Interesting take, I really like what you’ve done here it’s a nice Model T Soup Job that would fit right in during the time period. Yours follows many of the “gow jobs” and “soup jobs” that I’ve studied, so you must have done some homework before starting.
The fun part about replicating this kind of cars is both discovering the needed knowledge and new building techniques by doing the research to find exactly how they were doing things. Like Z-ing and gas welding frames on cars that exist today and still hold together today, not too bad for some backyard mechanics. Guys who would later be called “Hot Rodders”, ( A term used with much derision, Hot Rodders as far back as the late thirties was never a complimentary term, when it referred to almost any “street racer” modified car or not. Kinda like Ricers, or “”Boy Racer” is pretty unflattering today.)

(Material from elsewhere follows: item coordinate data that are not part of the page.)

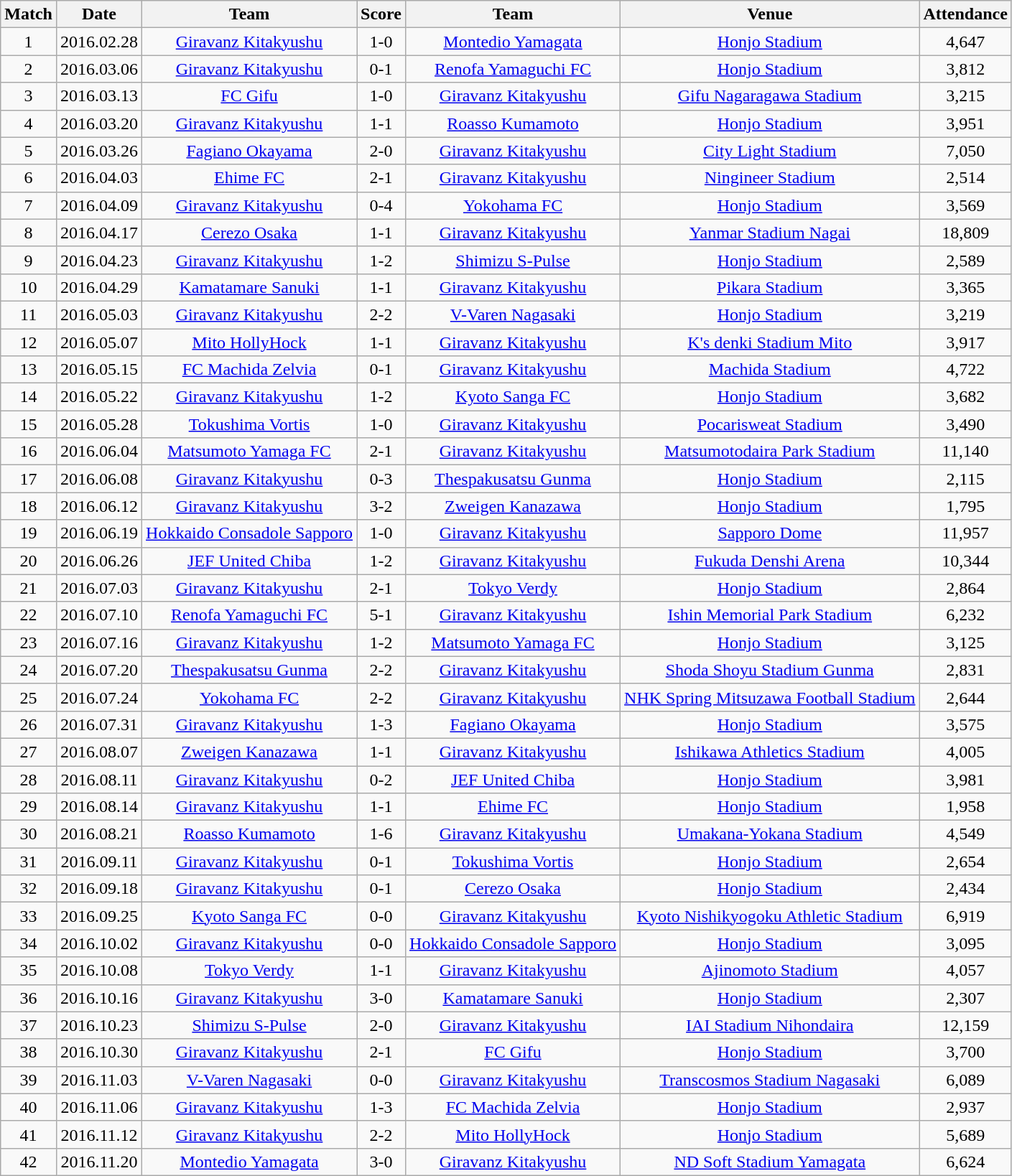
Pocarisweat Stadium [770, 424]
Attendance [965, 14]
2016.07.31 [99, 725]
Gifu Nagaragawa Stadium [770, 96]
2,831 [965, 670]
City Light Stadium [770, 151]
2016.02.28 [99, 42]
20 [29, 561]
2016.09.25 [99, 916]
6,232 [965, 616]
2016.05.22 [99, 397]
2016.11.20 [99, 1162]
4,057 [965, 971]
4,005 [965, 752]
Ishikawa Athletics Stadium [770, 752]
1,958 [965, 807]
Score [381, 14]
35 [29, 971]
3,575 [965, 725]
3,219 [965, 315]
12,159 [965, 1026]
IAI Stadium Nihondaira [770, 1026]
Matsumotodaira Park Stadium [770, 452]
5-1 [381, 616]
2016.08.21 [99, 835]
27 [29, 752]
2,589 [965, 260]
Pikara Stadium [770, 287]
1 [29, 42]
2,644 [965, 697]
2 [29, 69]
Date [99, 14]
14 [29, 397]
Umakana-Yokana Stadium [770, 835]
Kyoto Nishikyogoku Athletic Stadium [770, 916]
10 [29, 287]
7,050 [965, 151]
4 [29, 124]
3,812 [965, 69]
31 [29, 862]
Shoda Shoyu Stadium Gunma [770, 670]
2,864 [965, 588]
2016.11.03 [99, 1080]
2016.03.20 [99, 124]
2016.09.18 [99, 889]
42 [29, 1162]
4,549 [965, 835]
Yanmar Stadium Nagai [770, 233]
23 [29, 643]
3 [29, 96]
37 [29, 1026]
19 [29, 534]
2016.06.26 [99, 561]
13 [29, 370]
33 [29, 916]
3,569 [965, 205]
2016.11.12 [99, 1135]
Ningineer Stadium [770, 178]
7 [29, 205]
3-2 [381, 506]
2,434 [965, 889]
1-6 [381, 835]
3,917 [965, 343]
2016.03.26 [99, 151]
38 [29, 1053]
4,647 [965, 42]
9 [29, 260]
29 [29, 807]
0-2 [381, 779]
2016.05.03 [99, 315]
36 [29, 998]
2016.05.07 [99, 343]
8 [29, 233]
3,682 [965, 397]
2016.07.16 [99, 643]
21 [29, 588]
2,115 [965, 479]
0-4 [381, 205]
3,981 [965, 779]
Venue [770, 14]
K's denki Stadium Mito [770, 343]
2016.06.12 [99, 506]
0-3 [381, 479]
18,809 [965, 233]
17 [29, 479]
11,140 [965, 452]
5,689 [965, 1135]
11 [29, 315]
2016.07.24 [99, 697]
2,654 [965, 862]
12 [29, 343]
2016.05.28 [99, 424]
2016.08.11 [99, 779]
41 [29, 1135]
2,514 [965, 178]
Ajinomoto Stadium [770, 971]
18 [29, 506]
Sapporo Dome [770, 534]
2,307 [965, 998]
30 [29, 835]
4,722 [965, 370]
2016.10.08 [99, 971]
16 [29, 452]
2016.05.15 [99, 370]
Match [29, 14]
2016.04.03 [99, 178]
2016.10.16 [99, 998]
22 [29, 616]
6,624 [965, 1162]
6 [29, 178]
2,937 [965, 1108]
3,365 [965, 287]
6,919 [965, 916]
2016.04.09 [99, 205]
NHK Spring Mitsuzawa Football Stadium [770, 697]
3,215 [965, 96]
2016.07.20 [99, 670]
11,957 [965, 534]
39 [29, 1080]
2016.09.11 [99, 862]
1,795 [965, 506]
Machida Stadium [770, 370]
2016.07.10 [99, 616]
Ishin Memorial Park Stadium [770, 616]
2016.04.29 [99, 287]
3,700 [965, 1053]
2016.10.23 [99, 1026]
34 [29, 944]
2016.11.06 [99, 1108]
2016.06.08 [99, 479]
Transcosmos Stadium Nagasaki [770, 1080]
6,089 [965, 1080]
26 [29, 725]
2016.10.30 [99, 1053]
2016.07.03 [99, 588]
2016.08.07 [99, 752]
28 [29, 779]
5 [29, 151]
3,125 [965, 643]
2016.04.17 [99, 233]
2016.03.13 [99, 96]
2016.06.19 [99, 534]
3,951 [965, 124]
2016.10.02 [99, 944]
2016.04.23 [99, 260]
40 [29, 1108]
15 [29, 424]
3,095 [965, 944]
24 [29, 670]
Fukuda Denshi Arena [770, 561]
2016.03.06 [99, 69]
3,490 [965, 424]
25 [29, 697]
10,344 [965, 561]
ND Soft Stadium Yamagata [770, 1162]
2016.08.14 [99, 807]
2016.06.04 [99, 452]
32 [29, 889]
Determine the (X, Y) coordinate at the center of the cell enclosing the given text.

The front ends on most Speedsters and souped up model T’s were lowered either with a home made or “store bought” drop bracket, which in most cases were a piece of flat iron 3/8” to 1/2” thick X 2-1/2 to 3” wide, heated and twisted so it had a flat side down to mount the axle spring then bent to follow the frame horns from tip to end 12 - 18” then bolted to the sides of the frame. At the spring, there could either be two u-bolts which went over the drop bracket, spring then a plate at the bottom which would be tightened together by the nuts at the bottom. Another common variation to this theme would be to weld a flat bracket the same size as the bottom plate then use bolts versus u-bolts to hold everything together. Either type bracket can be replicated using brass strips epoxied to the frame and spring.

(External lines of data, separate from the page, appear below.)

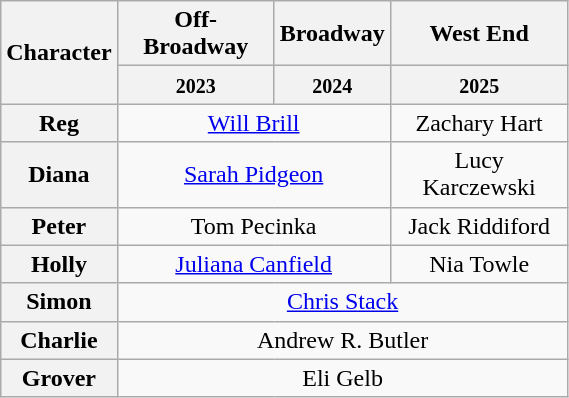
Zachary Hart (479, 123)
Lucy Karczewski (479, 174)
Sarah Pidgeon (254, 174)
Broadway (332, 34)
Juliana Canfield (254, 264)
2025 (479, 85)
Grover (59, 378)
Off-Broadway (196, 34)
Character (59, 52)
Eli Gelb (342, 378)
Charlie (59, 340)
Tom Pecinka (254, 226)
Andrew R. Butler (342, 340)
Diana (59, 174)
Jack Riddiford (479, 226)
West End (479, 34)
Peter (59, 226)
Chris Stack (342, 302)
Nia Towle (479, 264)
2024 (332, 85)
Holly (59, 264)
2023 (196, 85)
Simon (59, 302)
Will Brill (254, 123)
Reg (59, 123)
Extract the [X, Y] coordinate from the center of the cell holding the provided text.  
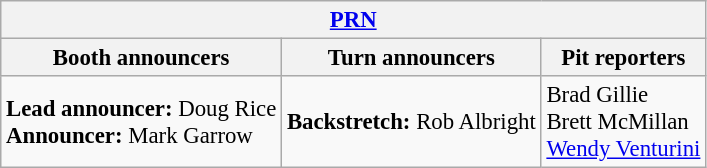
PRN [354, 20]
Lead announcer: Doug RiceAnnouncer: Mark Garrow [142, 122]
Pit reporters [624, 58]
Turn announcers [412, 58]
Booth announcers [142, 58]
Brad GillieBrett McMillanWendy Venturini [624, 122]
Backstretch: Rob Albright [412, 122]
Provide the [X, Y] coordinate of the cell's center where the given text is located.  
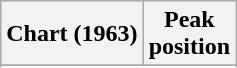
Peakposition [189, 34]
Chart (1963) [72, 34]
Return the (x, y) coordinate for the center point of the cell that contains the specified text.  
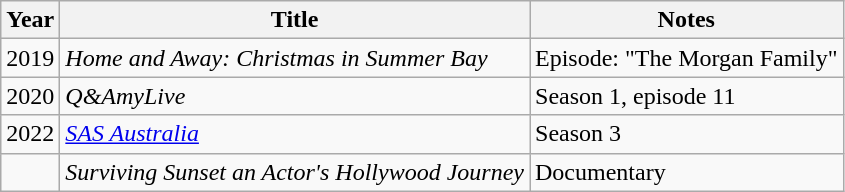
Season 1, episode 11 (687, 96)
Season 3 (687, 134)
Documentary (687, 172)
2020 (30, 96)
Episode: "The Morgan Family" (687, 58)
Surviving Sunset an Actor's Hollywood Journey (295, 172)
2022 (30, 134)
SAS Australia (295, 134)
2019 (30, 58)
Home and Away: Christmas in Summer Bay (295, 58)
Title (295, 20)
Year (30, 20)
Notes (687, 20)
Q&AmyLive (295, 96)
Identify which cell holds the provided text, then report its [x, y] central coordinate. 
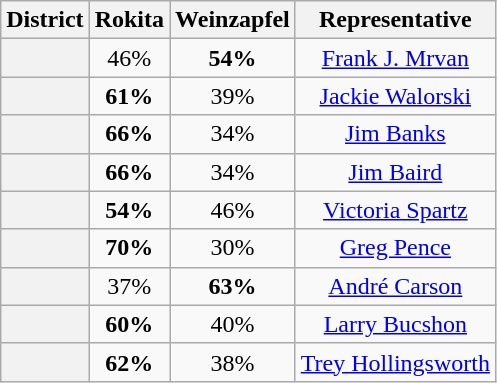
Rokita [129, 20]
61% [129, 96]
30% [233, 248]
Larry Bucshon [395, 324]
60% [129, 324]
Jim Banks [395, 134]
Frank J. Mrvan [395, 58]
38% [233, 362]
40% [233, 324]
37% [129, 286]
Greg Pence [395, 248]
63% [233, 286]
Victoria Spartz [395, 210]
62% [129, 362]
District [45, 20]
Jim Baird [395, 172]
André Carson [395, 286]
Jackie Walorski [395, 96]
Representative [395, 20]
Weinzapfel [233, 20]
Trey Hollingsworth [395, 362]
70% [129, 248]
39% [233, 96]
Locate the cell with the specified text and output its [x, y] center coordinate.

Look up Model T Speedsters, they were the guys who developed many of the early frame and axle modifications that the next generation of guys souping up the same Model T’s of all vintages. The other thing that many of the guys souping up the Model T’s did was first get rid of the fragile (when power is added to the mix) wood spoke wheels and find a set of 21” wire wheels from the ‘26 - ‘27 T’s, better yet the 18” wire wheels off of the ‘30 - ‘32 Chrysler (which had the same bolt pattern as the Model T did. So with the combination of Z-‘d Frame, drop brackets for six inches and 3 more inches with the Chrysler wires and you’ve lowered the car by 8 almost 9 inches when the springs settled in, now you’ve got a Gow Job!
Another interesting tidbit that I just came across a couple of weeks ago was that Ford shipped the Model T’s with the fenders wrapped up in oiled kraft paper stored inside the car. I found pictures a couple months earlier of a bunch of mid-twenties Model T’s being delivered to the dealer in Aberdeen Washington, they hooked them together with brackets and towed them from the freight depot to the dealer with a Fordson tractor, like 8 or 10 at a time. I did some inquiring around and found this was a common practice. Probably because the Ford dealer also sold the Fordson tractors too. Like I said, almost half the fun in building these old “Soup Jobs” and even Speedsters is the things you learn doing the research!
Really nicely done! These TROG inspired models make me want to go and see one of these events because they look like fun. You did an excellent job with this Model T. Especially the patina is very well done. As Chris said earlier, it looks like an old survivor that was just hopped up for the racing purposes. Nice work!
Excellent! Love the weathering, big white tires and the green leather. I can picture this blasting down the Jersey shore for sure, the driver sporting a leather helmet and goggles. And I use the term "blasting" loosely, LOL!